- _PROBLEM DETAILS_
Output the rows below as a numbered list, omitting blank lines.

Raw records

>> Begin

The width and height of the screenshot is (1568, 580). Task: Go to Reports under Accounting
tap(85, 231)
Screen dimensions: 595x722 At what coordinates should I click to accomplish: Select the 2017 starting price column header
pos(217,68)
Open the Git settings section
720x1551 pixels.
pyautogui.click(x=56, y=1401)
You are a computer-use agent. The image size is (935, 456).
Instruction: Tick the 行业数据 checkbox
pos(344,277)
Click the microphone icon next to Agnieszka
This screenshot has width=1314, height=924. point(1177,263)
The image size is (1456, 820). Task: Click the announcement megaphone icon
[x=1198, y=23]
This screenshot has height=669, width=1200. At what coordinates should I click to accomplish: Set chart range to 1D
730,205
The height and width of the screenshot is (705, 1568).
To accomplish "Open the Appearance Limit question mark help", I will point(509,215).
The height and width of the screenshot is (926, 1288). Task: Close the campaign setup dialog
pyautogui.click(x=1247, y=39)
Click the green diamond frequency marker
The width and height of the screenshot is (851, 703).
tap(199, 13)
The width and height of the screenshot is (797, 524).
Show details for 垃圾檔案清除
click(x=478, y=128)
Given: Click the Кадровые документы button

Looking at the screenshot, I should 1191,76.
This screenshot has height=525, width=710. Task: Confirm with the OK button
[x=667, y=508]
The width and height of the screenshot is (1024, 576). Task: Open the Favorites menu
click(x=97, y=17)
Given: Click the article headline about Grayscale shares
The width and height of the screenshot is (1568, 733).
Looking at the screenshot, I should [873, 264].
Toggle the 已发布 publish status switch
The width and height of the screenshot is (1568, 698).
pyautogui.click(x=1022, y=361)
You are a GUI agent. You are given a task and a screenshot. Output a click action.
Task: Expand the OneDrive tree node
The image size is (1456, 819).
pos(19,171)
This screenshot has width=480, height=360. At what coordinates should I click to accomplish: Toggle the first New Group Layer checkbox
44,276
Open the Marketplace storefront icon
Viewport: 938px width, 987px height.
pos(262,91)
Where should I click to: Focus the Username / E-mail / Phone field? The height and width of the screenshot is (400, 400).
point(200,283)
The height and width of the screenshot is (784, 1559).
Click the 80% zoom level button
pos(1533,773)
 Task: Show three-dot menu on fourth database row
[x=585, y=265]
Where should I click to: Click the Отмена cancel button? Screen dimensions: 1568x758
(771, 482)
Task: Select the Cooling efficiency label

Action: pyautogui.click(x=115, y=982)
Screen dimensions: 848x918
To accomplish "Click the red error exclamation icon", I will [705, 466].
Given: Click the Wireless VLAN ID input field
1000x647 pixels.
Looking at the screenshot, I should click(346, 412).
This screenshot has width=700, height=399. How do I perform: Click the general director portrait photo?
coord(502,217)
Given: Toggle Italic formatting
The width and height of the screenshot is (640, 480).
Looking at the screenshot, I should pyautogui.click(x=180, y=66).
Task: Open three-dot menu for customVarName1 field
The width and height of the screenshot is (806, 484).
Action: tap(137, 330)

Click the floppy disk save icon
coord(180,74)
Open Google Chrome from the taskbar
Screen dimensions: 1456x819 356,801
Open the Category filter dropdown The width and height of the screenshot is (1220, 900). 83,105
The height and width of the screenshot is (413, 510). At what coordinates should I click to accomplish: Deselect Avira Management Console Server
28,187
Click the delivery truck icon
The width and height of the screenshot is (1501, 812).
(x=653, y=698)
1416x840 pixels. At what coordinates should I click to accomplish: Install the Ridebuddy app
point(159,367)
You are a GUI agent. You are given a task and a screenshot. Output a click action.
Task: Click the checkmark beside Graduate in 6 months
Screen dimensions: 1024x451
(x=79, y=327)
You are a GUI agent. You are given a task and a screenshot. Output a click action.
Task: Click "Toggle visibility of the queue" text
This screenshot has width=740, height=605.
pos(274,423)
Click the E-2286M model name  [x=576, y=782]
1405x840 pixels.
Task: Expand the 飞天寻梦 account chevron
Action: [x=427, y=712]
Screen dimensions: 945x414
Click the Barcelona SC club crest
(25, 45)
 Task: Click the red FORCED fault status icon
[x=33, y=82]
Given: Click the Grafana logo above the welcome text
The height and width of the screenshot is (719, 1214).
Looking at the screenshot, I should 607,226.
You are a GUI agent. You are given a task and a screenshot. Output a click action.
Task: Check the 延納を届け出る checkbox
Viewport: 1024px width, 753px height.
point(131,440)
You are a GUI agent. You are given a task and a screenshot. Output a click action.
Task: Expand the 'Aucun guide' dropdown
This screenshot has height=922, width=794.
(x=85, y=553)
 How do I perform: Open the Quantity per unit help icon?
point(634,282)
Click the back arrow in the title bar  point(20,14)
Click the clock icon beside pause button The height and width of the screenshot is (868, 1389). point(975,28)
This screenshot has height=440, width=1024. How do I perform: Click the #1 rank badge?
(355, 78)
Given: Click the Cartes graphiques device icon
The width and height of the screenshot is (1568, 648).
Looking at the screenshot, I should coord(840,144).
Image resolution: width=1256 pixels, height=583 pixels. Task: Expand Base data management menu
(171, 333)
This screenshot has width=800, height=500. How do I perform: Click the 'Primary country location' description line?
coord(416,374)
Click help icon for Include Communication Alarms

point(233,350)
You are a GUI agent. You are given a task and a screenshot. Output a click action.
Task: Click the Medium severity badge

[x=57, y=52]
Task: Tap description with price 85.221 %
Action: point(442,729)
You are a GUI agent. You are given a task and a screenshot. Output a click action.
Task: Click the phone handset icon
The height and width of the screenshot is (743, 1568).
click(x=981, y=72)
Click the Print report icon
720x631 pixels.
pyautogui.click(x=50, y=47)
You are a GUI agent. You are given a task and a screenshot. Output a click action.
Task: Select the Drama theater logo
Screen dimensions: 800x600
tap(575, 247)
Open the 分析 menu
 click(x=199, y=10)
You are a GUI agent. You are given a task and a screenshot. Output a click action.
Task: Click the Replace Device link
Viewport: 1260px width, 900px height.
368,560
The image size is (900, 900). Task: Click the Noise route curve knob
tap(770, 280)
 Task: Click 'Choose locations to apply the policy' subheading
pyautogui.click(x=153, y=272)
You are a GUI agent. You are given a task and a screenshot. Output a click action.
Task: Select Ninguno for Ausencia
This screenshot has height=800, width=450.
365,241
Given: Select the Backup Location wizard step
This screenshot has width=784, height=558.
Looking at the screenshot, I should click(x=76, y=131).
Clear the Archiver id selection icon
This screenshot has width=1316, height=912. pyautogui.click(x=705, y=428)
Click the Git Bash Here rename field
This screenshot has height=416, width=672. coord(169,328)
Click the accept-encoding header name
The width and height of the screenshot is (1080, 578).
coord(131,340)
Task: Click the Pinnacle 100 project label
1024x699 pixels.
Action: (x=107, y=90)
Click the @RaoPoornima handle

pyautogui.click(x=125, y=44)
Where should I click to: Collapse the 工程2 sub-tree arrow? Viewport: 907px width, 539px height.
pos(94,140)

>> End

- _SOLUTION FOR THIS TASK_
1. The width and height of the screenshot is (1568, 580). Task: Go to Reports under Accounting
2. tap(85, 231)
3. Screen dimensions: 595x722 At what coordinates should I click to accomplish: Select the 2017 starting price column header
4. pos(217,68)
5. Open the Git settings section
6. 720x1551 pixels.
7. pyautogui.click(x=56, y=1401)
8. You are a computer-use agent. The image size is (935, 456).
9. Instruction: Tick the 行业数据 checkbox
10. pos(344,277)
11. Click the microphone icon next to Agnieszka
12. This screenshot has width=1314, height=924. point(1177,263)
13. The image size is (1456, 820). Task: Click the announcement megaphone icon
14. [x=1198, y=23]
15. This screenshot has height=669, width=1200. At what coordinates should I click to accomplish: Set chart range to 1D
16. 730,205
17. The height and width of the screenshot is (705, 1568).
18. To accomplish "Open the Appearance Limit question mark help", I will point(509,215).
19. The height and width of the screenshot is (926, 1288). Task: Close the campaign setup dialog
20. pyautogui.click(x=1247, y=39)
21. Click the green diamond frequency marker
22. The width and height of the screenshot is (851, 703).
23. tap(199, 13)
24. The width and height of the screenshot is (797, 524).
25. Show details for 垃圾檔案清除
26. click(x=478, y=128)
27. Given: Click the Кадровые документы button
28. Looking at the screenshot, I should 1191,76.
29. This screenshot has height=525, width=710. Task: Confirm with the OK button
30. [x=667, y=508]
31. The width and height of the screenshot is (1024, 576). Task: Open the Favorites menu
32. click(x=97, y=17)
33. Given: Click the article headline about Grayscale shares
34. The width and height of the screenshot is (1568, 733).
35. Looking at the screenshot, I should [873, 264].
36. Toggle the 已发布 publish status switch
37. The width and height of the screenshot is (1568, 698).
38. pyautogui.click(x=1022, y=361)
39. You are a GUI agent. You are given a task and a screenshot. Output a click action.
40. Task: Expand the OneDrive tree node
41. The image size is (1456, 819).
42. pos(19,171)
43. This screenshot has width=480, height=360. At what coordinates should I click to accomplish: Toggle the first New Group Layer checkbox
44. 44,276
45. Open the Marketplace storefront icon
46. Viewport: 938px width, 987px height.
47. pos(262,91)
48. Where should I click to: Focus the Username / E-mail / Phone field? The height and width of the screenshot is (400, 400).
49. point(200,283)
50. The height and width of the screenshot is (784, 1559).
51. Click the 80% zoom level button
52. pos(1533,773)
53.  Task: Show three-dot menu on fourth database row
54. [x=585, y=265]
55. Where should I click to: Click the Отмена cancel button? Screen dimensions: 1568x758
56. (771, 482)
57. Task: Select the Cooling efficiency label
58. Action: pyautogui.click(x=115, y=982)
59. Screen dimensions: 848x918
60. To accomplish "Click the red error exclamation icon", I will [705, 466].
61. Given: Click the Wireless VLAN ID input field
62. 1000x647 pixels.
63. Looking at the screenshot, I should click(346, 412).
64. This screenshot has width=700, height=399. How do I perform: Click the general director portrait photo?
65. coord(502,217)
66. Given: Toggle Italic formatting
67. The width and height of the screenshot is (640, 480).
68. Looking at the screenshot, I should pyautogui.click(x=180, y=66).
69. Task: Open three-dot menu for customVarName1 field
70. The width and height of the screenshot is (806, 484).
71. Action: tap(137, 330)
72. Click the floppy disk save icon
73. coord(180,74)
74. Open Google Chrome from the taskbar
75. Screen dimensions: 1456x819 356,801
76. Open the Category filter dropdown The width and height of the screenshot is (1220, 900). 83,105
77. The height and width of the screenshot is (413, 510). At what coordinates should I click to accomplish: Deselect Avira Management Console Server
78. 28,187
79. Click the delivery truck icon
80. The width and height of the screenshot is (1501, 812).
81. (x=653, y=698)
82. 1416x840 pixels. At what coordinates should I click to accomplish: Install the Ridebuddy app
83. point(159,367)
84. You are a GUI agent. You are given a task and a screenshot. Output a click action.
85. Task: Click the checkmark beside Graduate in 6 months
86. Screen dimensions: 1024x451
87. (x=79, y=327)
88. You are a GUI agent. You are given a task and a screenshot. Output a click action.
89. Task: Click "Toggle visibility of the queue" text
90. This screenshot has width=740, height=605.
91. pos(274,423)
92. Click the E-2286M model name  [x=576, y=782]
93. 1405x840 pixels.
94. Task: Expand the 飞天寻梦 account chevron
95. Action: [x=427, y=712]
96. Screen dimensions: 945x414
97. Click the Barcelona SC club crest
98. (25, 45)
99.  Task: Click the red FORCED fault status icon
100. [x=33, y=82]
101. Given: Click the Grafana logo above the welcome text
102. The height and width of the screenshot is (719, 1214).
103. Looking at the screenshot, I should 607,226.
104. You are a GUI agent. You are given a task and a screenshot. Output a click action.
105. Task: Check the 延納を届け出る checkbox
106. Viewport: 1024px width, 753px height.
107. point(131,440)
108. You are a GUI agent. You are given a task and a screenshot. Output a click action.
109. Task: Expand the 'Aucun guide' dropdown
110. This screenshot has height=922, width=794.
111. (x=85, y=553)
112.  How do I perform: Open the Quantity per unit help icon?
113. point(634,282)
114. Click the back arrow in the title bar  point(20,14)
115. Click the clock icon beside pause button The height and width of the screenshot is (868, 1389). point(975,28)
116. This screenshot has height=440, width=1024. How do I perform: Click the #1 rank badge?
117. (355, 78)
118. Given: Click the Cartes graphiques device icon
119. The width and height of the screenshot is (1568, 648).
120. Looking at the screenshot, I should coord(840,144).
121. Image resolution: width=1256 pixels, height=583 pixels. Task: Expand Base data management menu
122. (171, 333)
123. This screenshot has width=800, height=500. How do I perform: Click the 'Primary country location' description line?
124. coord(416,374)
125. Click help icon for Include Communication Alarms
126. point(233,350)
127. You are a GUI agent. You are given a task and a screenshot. Output a click action.
128. Task: Click the Medium severity badge
129. [x=57, y=52]
130. Task: Tap description with price 85.221 %
131. Action: point(442,729)
132. You are a GUI agent. You are given a task and a screenshot. Output a click action.
133. Task: Click the phone handset icon
134. The height and width of the screenshot is (743, 1568).
135. click(x=981, y=72)
136. Click the Print report icon
137. 720x631 pixels.
138. pyautogui.click(x=50, y=47)
139. You are a GUI agent. You are given a task and a screenshot. Output a click action.
140. Task: Select the Drama theater logo
141. Screen dimensions: 800x600
142. tap(575, 247)
143. Open the 分析 menu
144.  click(x=199, y=10)
145. You are a GUI agent. You are given a task and a screenshot. Output a click action.
146. Task: Click the Replace Device link
147. Viewport: 1260px width, 900px height.
148. 368,560
149. The image size is (900, 900). Task: Click the Noise route curve knob
150. tap(770, 280)
151.  Task: Click 'Choose locations to apply the policy' subheading
152. pyautogui.click(x=153, y=272)
153. You are a GUI agent. You are given a task and a screenshot. Output a click action.
154. Task: Select Ninguno for Ausencia
155. This screenshot has height=800, width=450.
156. 365,241
157. Given: Select the Backup Location wizard step
158. This screenshot has width=784, height=558.
159. Looking at the screenshot, I should click(x=76, y=131).
160. Clear the Archiver id selection icon
161. This screenshot has width=1316, height=912. pyautogui.click(x=705, y=428)
162. Click the Git Bash Here rename field
163. This screenshot has height=416, width=672. coord(169,328)
164. Click the accept-encoding header name
165. The width and height of the screenshot is (1080, 578).
166. coord(131,340)
167. Task: Click the Pinnacle 100 project label
168. 1024x699 pixels.
169. Action: (x=107, y=90)
170. Click the @RaoPoornima handle
171. pyautogui.click(x=125, y=44)
172. Where should I click to: Collapse the 工程2 sub-tree arrow? Viewport: 907px width, 539px height.
173. pos(94,140)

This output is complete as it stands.